Durante queste visite, hanno anche fornito campioni di sangue dai quali i ricercatori potevano valutare i loro livelli di vitamina 25 (OH) D e altri marcatori.

Durante un periodo di follow-up terminato nel 2009, il gruppo ha sviluppato 47 casi di diabete di tipo 2 e 337 di prediabete, che è una condizione in cui lo zucchero nel sangue è più alto del normale ma non abbastanza alto da essere classificato come diabetico.

I risultati hanno mostrato che il rischio di sviluppare diabete di tipo 2 in persone con livelli di 25 (OH) D nel sangue inferiori a 30 nanogrammi per millilitro era cinque volte superiore a quello di coloro i cui livelli erano superiori a 50 nanogrammi per millilitro.

Il Prof. Garland afferma che per raggiungere un livello di sangue di 25 (OH) D di 30 nanogrammi per millilitro, la gente dovrebbe assumere giornalmente da 3.000 a 5.000 unità internazionali di vitamina D. L’esposizione al sole di circa 10-15 minuti al giorno intorno a mezzogiorno potrebbe ridurre questa quantità.

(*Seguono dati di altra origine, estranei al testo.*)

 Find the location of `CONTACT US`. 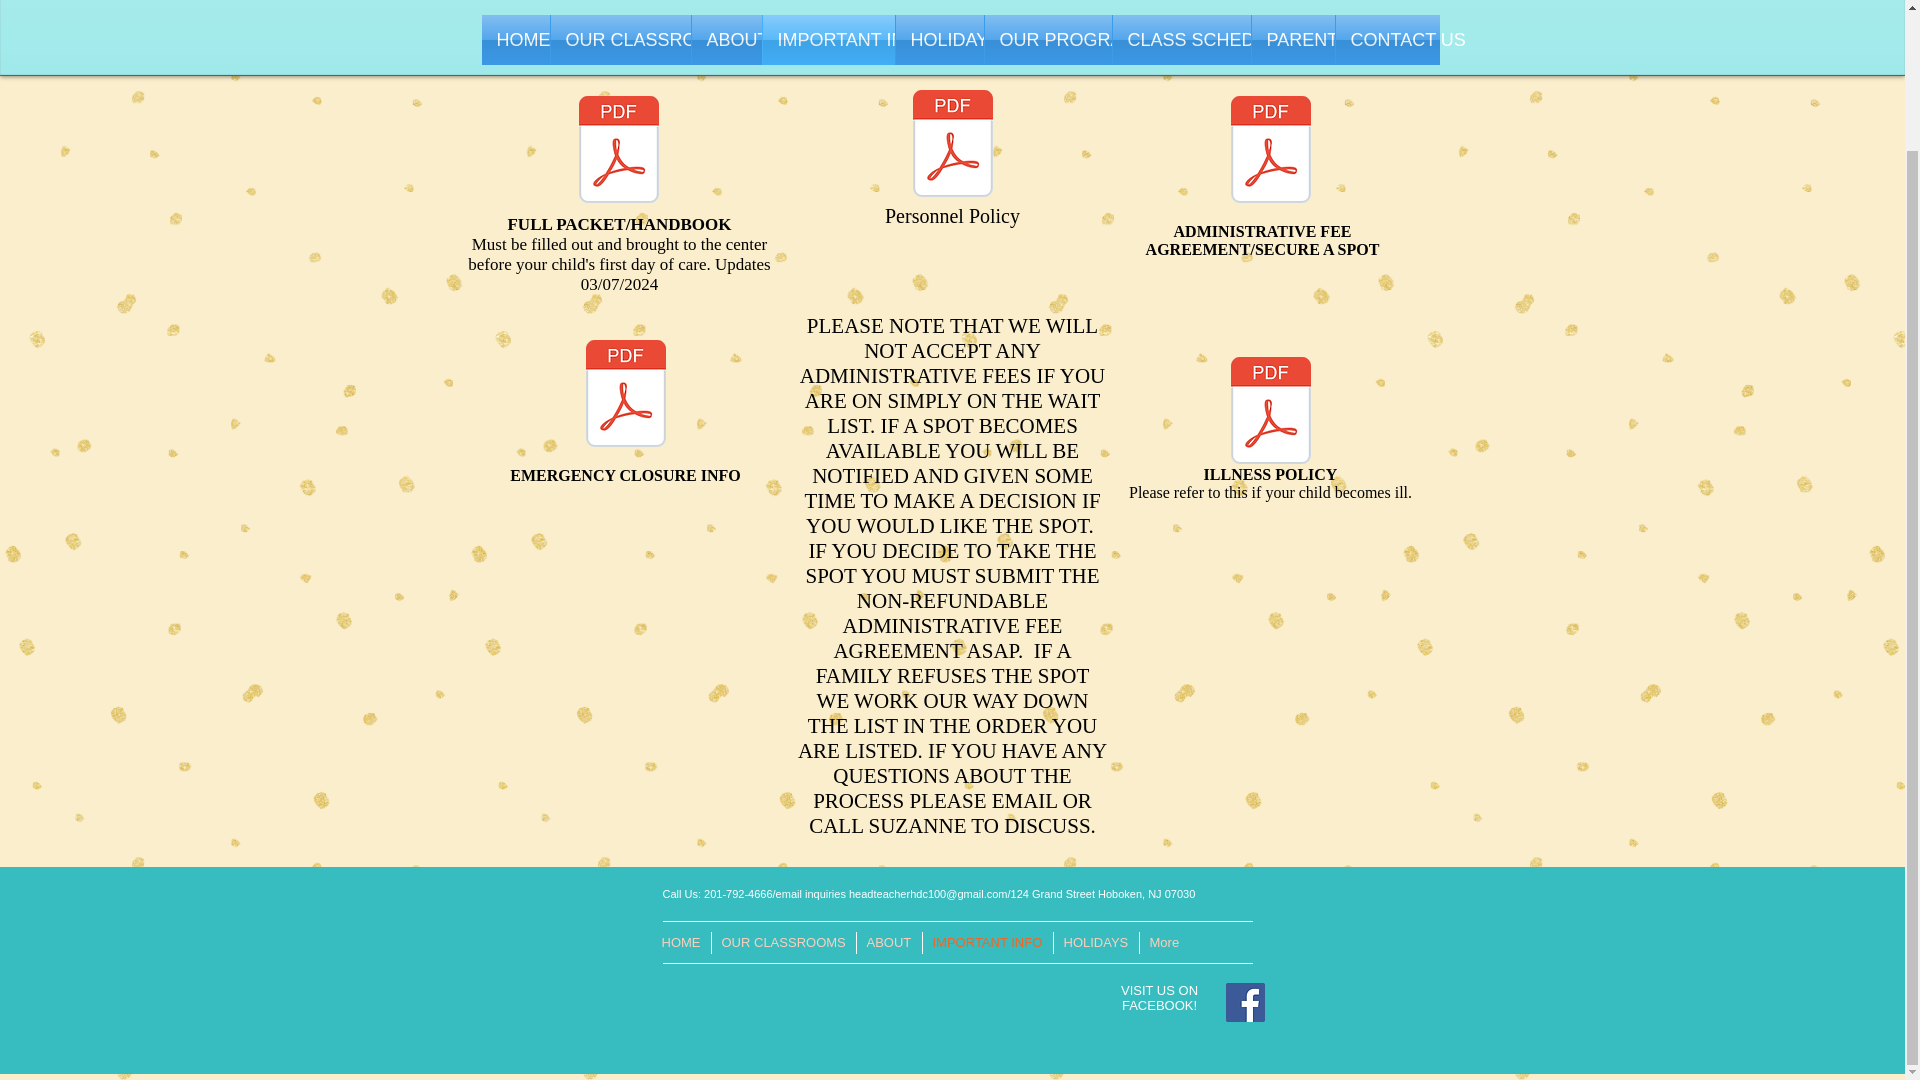

CONTACT US is located at coordinates (1388, 40).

Lui e i suoi colleghi fanno notare che ci sono “preoccupazioni ancora irrisolte” sul fatto che 25 nanogrammi per millilitro dovrebbero essere il livello di sangue “desiderabile” di vitamina D. Tuttavia, “tentativamente suggeriscono” che non dovrebbe essere inferiore a 40 nanogrammi per millilitro.

Vitamina D e meccanismi del diabete

Speculando sui meccanismi che potrebbero spiegare perché livelli più alti di vitamina D potrebbero ridurre il rischio di diabete di tipo 2, gli autori citano una serie di studi.

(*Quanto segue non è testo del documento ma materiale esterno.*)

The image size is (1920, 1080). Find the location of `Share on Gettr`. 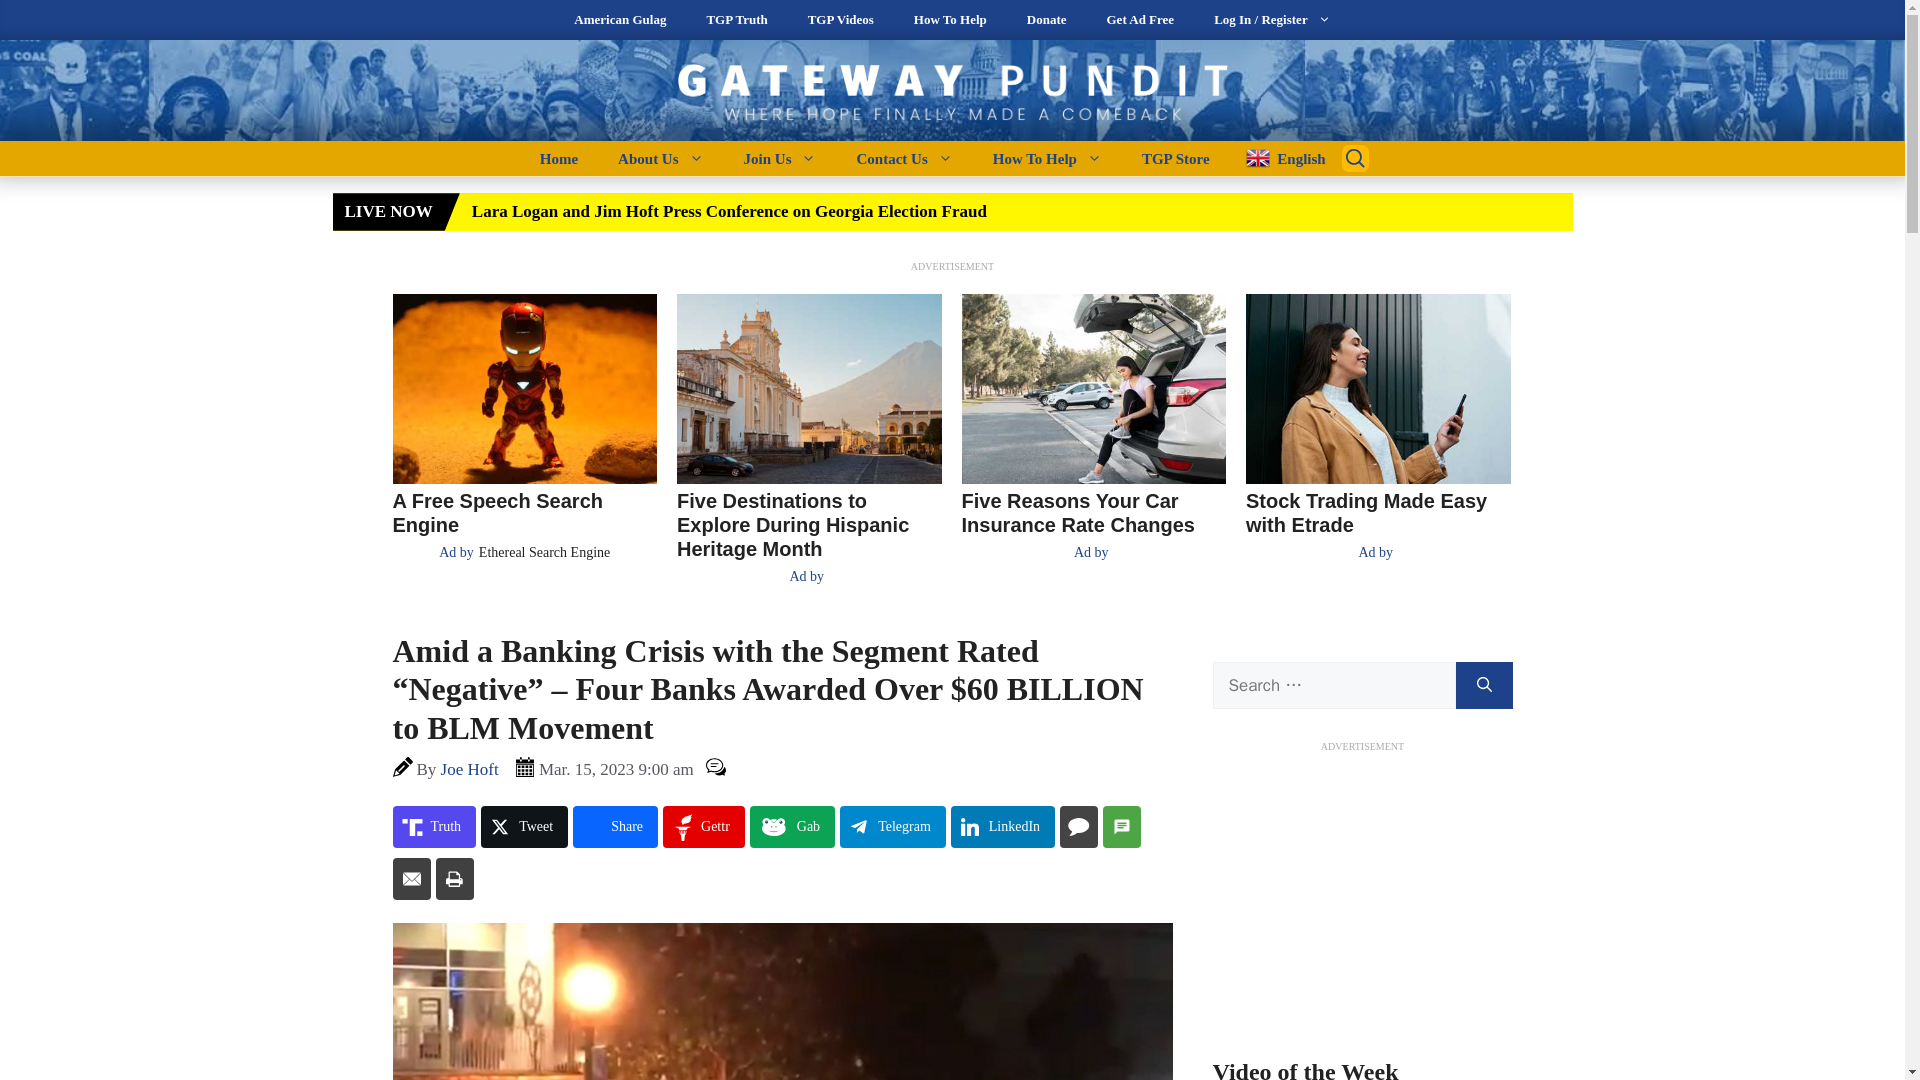

Share on Gettr is located at coordinates (703, 826).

Uno studio, condotto su topi, ha rivelato che la mancanza del recettore della vitamina D era legata a più alti tassi di diabete. Un recettore è una proteina cellulare che riceve segnali chimici specifici nell’ambiente cellulare.

Altri studi hanno scoperto che le cellule produttrici di insulina nel pancreas hanno recettori di vitamina D e che i sottoprodotti della vitamina D nel corpo “stimolano il pancreas a produrre insulina”.

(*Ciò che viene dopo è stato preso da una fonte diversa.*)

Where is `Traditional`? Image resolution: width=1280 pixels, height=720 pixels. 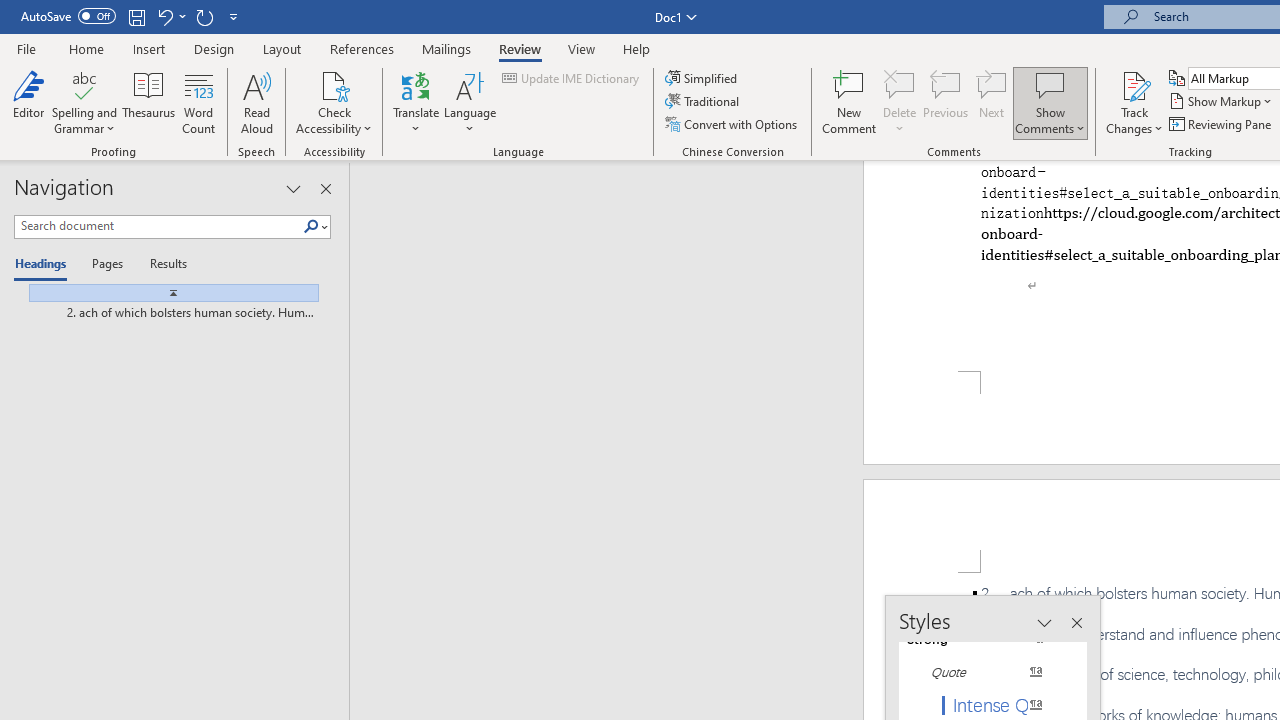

Citano anche altri studi sugli animali che hanno dimostrato che “i metaboliti attivi della vitamina D” possono proteggere le cellule produttrici di insulina nel pancreas dal ricevere certi segnali che scatenano l’infiammazione e la morte cellulare.

Nelle loro osservazioni conclusive, i ricercatori sottolineano che il loro studio ha una serie di limitazioni.

Una cosa ovvia è che il gruppo che hanno studiato non era rappresentativo della popolazione degli Stati Uniti: consisteva di “caucasici relativamente sani di classe medio-alta borghese”, tutti con “buon accesso all’assistenza sanitaria” e vissuti in luoghi che aveva “tempo soleggiato durante tutto l’anno”.

Un altro limite dello studio è che alcuni dei più alti livelli di vitamina D possono essere dovuti a differenze nelle tecniche di laboratorio.

“Sono necessarie ulteriori ricerche sull’eventualità che alti livelli di 25-idrossivitamina D possano prevenire il diabete di tipo 2 o il passaggio dal prediabete al diabete”.